For the North, they'd not only have access to international markets for the first time in decades, they'd actually have access to food and medicine, proper forestry, and a boom in industry. Southern Korea has the majority of the peninsula's arable land, which had disastrous consequences for the North since the end of the Korean War. Reunification would see the North actually have access to food and medicine, which would see their population actually grow. For forestry, lack of technology and infrastructure force many North Koreans to rely on wood burning for heat during winter. As a result, much of North Korea has been deforested, which makes landslides during storms more severe, reduces natural wildlife (which suffered from overhunting during famines), and reduces construction supplies, among other things. Reunification with the South and access to its electrical grid removes that as a factor. And for industry, the North has a large population that doesn't have higher education, is used to long hours, and has historically had low wages, plus it has something like $1 trillion in ores. Those combine to make it a potential industrial power. It is, however, hampered by lack of technology/expertise, infrastructure, and capital. All things the South has or can provide readily.
For the South, it would have access to a large, cheap labour force that already speaks their language, bountiful natural resources, and the potential to stop focusing everything on Seoul. While cultural integration would take time, having 25 million additional workers that speak Korean and have low wages would remove the need to outsource to other regions and speed up production. There's also many more potential farmers who can replenish the South's diminishing rural population. Natural resources have already been mentioned. And Pyongyang historically was a rival to Seoul in importance, being the capital of multiple Korean kingdoms and the biggest city in the North (rivaling Seoul in terms of population at times). It is also close to China, which was part of the reason Incheon exploded in importance after China eclipsed Japan as a trading partner for Korea, which in term saw Seoul completely dwarf Busan. And this ends up being beneficial since that means Seoul isn't the sole core of South Korea and housing prices don't go quite as insane. And that has knock-on effects for population growth, since lack of economic opportunity and high cost of living + housing are major reasons for South Korea's population decline (there's another issues, like lack of maternity rights and support, but that's unlikely to change in this scenario).

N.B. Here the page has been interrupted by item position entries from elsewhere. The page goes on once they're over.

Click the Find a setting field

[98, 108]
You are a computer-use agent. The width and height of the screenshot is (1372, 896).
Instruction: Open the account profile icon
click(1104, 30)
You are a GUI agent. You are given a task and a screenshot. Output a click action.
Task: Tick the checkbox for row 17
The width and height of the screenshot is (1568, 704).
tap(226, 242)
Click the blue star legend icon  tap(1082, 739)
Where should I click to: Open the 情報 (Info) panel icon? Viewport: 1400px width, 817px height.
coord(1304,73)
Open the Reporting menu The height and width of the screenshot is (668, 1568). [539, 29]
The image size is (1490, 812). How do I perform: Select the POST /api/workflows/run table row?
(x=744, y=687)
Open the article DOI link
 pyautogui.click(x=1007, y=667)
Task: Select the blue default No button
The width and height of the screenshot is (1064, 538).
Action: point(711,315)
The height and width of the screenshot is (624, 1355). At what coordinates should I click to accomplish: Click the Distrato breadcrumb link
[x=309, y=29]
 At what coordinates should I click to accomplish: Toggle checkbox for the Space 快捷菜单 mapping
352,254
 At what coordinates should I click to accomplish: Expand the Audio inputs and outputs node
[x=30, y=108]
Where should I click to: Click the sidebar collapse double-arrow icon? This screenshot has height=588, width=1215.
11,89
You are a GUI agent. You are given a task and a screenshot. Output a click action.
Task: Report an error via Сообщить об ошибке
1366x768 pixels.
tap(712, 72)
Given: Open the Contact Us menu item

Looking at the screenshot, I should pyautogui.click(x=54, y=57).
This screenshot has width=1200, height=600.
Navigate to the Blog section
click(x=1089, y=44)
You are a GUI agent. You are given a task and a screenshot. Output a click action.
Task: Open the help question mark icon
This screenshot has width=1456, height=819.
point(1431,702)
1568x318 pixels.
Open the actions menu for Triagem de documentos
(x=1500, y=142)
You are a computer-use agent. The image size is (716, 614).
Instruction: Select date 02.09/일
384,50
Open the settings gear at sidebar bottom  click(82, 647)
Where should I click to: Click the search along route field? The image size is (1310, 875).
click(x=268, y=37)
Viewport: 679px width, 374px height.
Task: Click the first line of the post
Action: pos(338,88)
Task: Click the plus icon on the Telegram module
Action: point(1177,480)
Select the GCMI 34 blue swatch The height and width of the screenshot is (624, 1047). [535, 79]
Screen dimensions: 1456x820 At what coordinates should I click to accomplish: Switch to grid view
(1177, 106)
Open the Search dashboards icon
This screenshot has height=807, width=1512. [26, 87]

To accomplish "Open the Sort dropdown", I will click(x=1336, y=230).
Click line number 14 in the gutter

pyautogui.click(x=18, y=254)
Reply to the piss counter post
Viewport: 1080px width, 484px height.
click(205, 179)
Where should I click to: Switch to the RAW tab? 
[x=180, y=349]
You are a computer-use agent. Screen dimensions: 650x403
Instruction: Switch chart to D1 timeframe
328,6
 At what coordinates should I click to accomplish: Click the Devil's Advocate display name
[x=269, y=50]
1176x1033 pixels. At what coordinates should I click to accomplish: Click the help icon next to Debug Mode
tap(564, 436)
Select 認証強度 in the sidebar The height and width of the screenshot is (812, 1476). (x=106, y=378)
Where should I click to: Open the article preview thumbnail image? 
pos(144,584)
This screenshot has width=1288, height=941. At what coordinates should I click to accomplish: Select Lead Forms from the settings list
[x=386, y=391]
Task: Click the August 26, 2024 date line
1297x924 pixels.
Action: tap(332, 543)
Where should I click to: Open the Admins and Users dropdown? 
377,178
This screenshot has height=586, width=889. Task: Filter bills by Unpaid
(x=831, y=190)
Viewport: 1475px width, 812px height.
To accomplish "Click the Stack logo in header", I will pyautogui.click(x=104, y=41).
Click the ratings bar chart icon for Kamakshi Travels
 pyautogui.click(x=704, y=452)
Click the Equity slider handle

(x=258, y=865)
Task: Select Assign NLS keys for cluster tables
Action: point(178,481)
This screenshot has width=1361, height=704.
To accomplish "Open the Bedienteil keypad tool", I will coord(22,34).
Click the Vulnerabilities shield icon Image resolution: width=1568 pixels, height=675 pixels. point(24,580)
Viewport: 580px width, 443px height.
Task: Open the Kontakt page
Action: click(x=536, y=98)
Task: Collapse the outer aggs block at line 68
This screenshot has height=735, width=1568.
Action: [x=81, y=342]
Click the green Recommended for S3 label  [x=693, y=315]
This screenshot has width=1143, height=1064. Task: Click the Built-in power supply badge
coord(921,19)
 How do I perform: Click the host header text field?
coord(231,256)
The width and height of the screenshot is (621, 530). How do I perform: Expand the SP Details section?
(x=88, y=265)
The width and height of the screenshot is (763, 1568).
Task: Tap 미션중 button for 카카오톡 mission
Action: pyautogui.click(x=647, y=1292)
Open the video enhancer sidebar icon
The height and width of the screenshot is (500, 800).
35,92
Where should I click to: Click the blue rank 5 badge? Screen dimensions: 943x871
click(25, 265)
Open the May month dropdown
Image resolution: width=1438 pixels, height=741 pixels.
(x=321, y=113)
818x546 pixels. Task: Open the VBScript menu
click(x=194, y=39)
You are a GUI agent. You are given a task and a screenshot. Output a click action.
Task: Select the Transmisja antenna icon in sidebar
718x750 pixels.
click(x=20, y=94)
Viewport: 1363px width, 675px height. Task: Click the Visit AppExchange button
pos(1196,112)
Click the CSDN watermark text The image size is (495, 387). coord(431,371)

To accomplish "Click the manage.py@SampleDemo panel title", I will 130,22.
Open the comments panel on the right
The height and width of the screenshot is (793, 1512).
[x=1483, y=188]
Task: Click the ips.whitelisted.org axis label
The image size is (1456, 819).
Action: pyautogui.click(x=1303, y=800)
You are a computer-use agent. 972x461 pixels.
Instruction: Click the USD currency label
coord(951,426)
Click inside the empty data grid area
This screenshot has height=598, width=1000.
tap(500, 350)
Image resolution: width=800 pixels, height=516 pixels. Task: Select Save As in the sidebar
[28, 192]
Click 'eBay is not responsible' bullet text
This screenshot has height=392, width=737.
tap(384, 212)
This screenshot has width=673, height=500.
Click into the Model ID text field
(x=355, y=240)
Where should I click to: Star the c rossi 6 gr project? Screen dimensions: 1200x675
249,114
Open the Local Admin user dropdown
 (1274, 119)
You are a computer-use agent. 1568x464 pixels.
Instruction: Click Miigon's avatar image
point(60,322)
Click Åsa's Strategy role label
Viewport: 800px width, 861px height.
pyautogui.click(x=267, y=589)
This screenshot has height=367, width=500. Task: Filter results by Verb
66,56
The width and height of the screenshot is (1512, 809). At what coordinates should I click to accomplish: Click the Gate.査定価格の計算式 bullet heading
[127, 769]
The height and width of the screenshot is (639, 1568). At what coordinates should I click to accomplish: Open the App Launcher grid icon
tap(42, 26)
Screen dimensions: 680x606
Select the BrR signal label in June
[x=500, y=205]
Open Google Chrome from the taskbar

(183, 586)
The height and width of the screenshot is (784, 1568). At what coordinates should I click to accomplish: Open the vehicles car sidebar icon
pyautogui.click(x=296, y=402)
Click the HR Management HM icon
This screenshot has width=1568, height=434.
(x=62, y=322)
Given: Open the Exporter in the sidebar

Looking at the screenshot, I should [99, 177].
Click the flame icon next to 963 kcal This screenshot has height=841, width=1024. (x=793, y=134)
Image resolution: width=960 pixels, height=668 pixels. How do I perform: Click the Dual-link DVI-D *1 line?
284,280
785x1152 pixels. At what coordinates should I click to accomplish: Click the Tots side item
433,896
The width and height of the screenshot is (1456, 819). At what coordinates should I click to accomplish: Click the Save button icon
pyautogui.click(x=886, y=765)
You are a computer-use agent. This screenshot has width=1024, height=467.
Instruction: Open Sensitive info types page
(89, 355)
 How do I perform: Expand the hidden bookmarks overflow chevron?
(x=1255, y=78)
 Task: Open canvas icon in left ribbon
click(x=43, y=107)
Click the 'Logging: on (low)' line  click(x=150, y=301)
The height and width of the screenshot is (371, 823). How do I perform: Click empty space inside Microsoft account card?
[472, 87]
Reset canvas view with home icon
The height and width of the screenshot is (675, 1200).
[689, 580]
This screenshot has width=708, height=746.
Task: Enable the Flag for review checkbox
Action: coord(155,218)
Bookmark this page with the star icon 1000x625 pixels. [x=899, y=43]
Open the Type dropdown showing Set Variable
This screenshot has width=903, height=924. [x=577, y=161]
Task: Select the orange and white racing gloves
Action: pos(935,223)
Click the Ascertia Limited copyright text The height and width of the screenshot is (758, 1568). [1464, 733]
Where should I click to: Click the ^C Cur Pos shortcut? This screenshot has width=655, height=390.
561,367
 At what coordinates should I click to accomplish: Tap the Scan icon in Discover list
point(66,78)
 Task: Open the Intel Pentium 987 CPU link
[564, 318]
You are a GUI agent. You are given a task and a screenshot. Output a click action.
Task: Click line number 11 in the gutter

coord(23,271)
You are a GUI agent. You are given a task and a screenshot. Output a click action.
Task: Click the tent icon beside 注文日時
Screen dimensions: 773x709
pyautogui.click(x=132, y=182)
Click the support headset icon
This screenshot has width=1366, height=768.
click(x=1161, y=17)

Of course, it's horrifically expensive (and the longer it doesn't' happen, the more expensive it becomes) and undoing generations of a cult of personality would take a generation or two to do in general. Plus, South Korea has one of the highest suicide rates among developed nations and North Koreans in South Korea tend to have a hard time integrating (hence redefectings, suicides, etc.). But after time and investment, reunification would've (and still would) see Korea explode economically and demographically and easily end up as one of the G8 (perhaps overtaking Japan as per https://www.wsj.com/articles/SB1253...hs_Has_a_Different_View_of_Korean_Unification
The status quo for both countries is less than ideal, besides. North Korea is languishing under isolationism, with all the cultural, economic, and demographic consequences that entails, and South Korea is burning its population out, with estimates seeing its population decrease by 50% within 100 years just from lack of population growth. If current trends continue, the peninsula just ends up as a backwater again, its brief time in the spotlight extinguished for the foreseeable future.